__What to do__: Number of lines below with the word "online": give it and nothing more.

__Data for this task__:
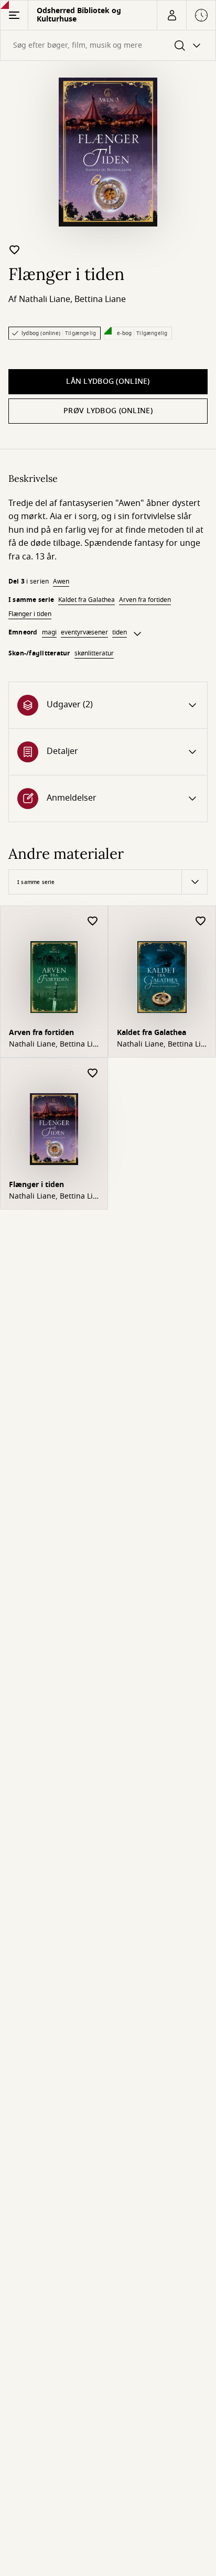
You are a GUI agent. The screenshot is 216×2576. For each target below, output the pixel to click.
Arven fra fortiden (145, 600)
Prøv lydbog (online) (108, 410)
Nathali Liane (44, 299)
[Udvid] (137, 634)
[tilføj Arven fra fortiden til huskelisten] (93, 921)
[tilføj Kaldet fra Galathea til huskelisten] (201, 921)
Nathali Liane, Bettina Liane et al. (52, 1044)
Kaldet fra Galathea (86, 600)
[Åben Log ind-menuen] (171, 15)
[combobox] (108, 45)
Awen (61, 581)
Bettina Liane (100, 299)
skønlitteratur (94, 653)
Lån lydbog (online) (107, 381)
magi (49, 632)
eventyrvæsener (84, 632)
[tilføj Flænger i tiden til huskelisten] (14, 249)
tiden (119, 632)
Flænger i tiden (29, 614)
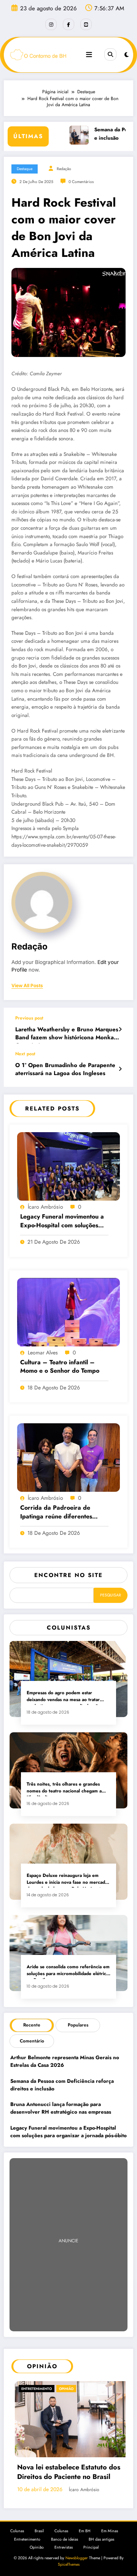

__Answer to this task__: 2